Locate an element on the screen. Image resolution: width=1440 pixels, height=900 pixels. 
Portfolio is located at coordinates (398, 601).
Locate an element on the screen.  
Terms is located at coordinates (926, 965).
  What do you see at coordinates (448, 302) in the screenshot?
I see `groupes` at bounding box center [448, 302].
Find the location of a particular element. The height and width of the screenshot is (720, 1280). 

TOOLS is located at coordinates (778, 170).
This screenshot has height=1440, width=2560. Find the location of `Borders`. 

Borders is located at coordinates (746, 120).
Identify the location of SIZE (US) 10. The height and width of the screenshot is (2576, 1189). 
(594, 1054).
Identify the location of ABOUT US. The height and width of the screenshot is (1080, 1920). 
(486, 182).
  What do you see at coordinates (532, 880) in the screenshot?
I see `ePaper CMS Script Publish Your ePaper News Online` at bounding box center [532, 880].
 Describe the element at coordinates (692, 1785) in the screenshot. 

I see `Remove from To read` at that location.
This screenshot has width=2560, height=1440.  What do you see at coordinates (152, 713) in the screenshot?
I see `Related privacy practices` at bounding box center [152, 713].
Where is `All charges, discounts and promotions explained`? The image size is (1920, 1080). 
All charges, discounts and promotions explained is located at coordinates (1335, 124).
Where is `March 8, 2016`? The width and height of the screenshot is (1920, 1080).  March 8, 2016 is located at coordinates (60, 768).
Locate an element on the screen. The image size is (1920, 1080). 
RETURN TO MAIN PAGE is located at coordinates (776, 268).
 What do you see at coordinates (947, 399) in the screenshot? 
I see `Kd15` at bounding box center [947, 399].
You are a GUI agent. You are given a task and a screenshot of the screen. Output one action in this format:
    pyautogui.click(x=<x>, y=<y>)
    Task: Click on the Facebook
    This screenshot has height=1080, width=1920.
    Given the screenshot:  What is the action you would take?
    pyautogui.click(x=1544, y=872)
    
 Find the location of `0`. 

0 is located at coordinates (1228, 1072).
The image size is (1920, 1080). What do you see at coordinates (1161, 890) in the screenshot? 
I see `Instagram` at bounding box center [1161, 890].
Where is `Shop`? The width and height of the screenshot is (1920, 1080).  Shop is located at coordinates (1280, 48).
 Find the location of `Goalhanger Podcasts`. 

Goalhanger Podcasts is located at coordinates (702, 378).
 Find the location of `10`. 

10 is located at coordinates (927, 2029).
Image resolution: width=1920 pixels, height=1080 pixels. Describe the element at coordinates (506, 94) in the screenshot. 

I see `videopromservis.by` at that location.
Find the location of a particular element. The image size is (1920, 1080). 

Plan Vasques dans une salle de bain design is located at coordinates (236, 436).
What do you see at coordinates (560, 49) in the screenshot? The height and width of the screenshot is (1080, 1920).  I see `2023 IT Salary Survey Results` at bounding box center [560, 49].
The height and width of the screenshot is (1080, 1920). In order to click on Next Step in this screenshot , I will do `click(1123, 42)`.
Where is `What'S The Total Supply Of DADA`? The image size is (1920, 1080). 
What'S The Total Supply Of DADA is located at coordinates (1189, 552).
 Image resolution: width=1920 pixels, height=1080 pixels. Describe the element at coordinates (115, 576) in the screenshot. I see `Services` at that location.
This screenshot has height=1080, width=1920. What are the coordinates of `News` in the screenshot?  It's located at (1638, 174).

+--

● **Exercise instructions**: Rewrite the items between the line holding "You are a GUI" and the line holding "center [1161, 890].", inclusive, renaming "Facebook" to "Twitter" and leaving everything else unchanged.

● **Completed task**:
You are a GUI agent. You are given a task and a screenshot of the screen. Output one action in this format:
    pyautogui.click(x=<x>, y=<y>)
    Task: Click on the Twitter
    This screenshot has height=1080, width=1920.
    Given the screenshot:  What is the action you would take?
    pyautogui.click(x=1544, y=872)
    
 Find the location of `0`. 

0 is located at coordinates (1228, 1072).
The image size is (1920, 1080). What do you see at coordinates (1161, 890) in the screenshot? 
I see `Instagram` at bounding box center [1161, 890].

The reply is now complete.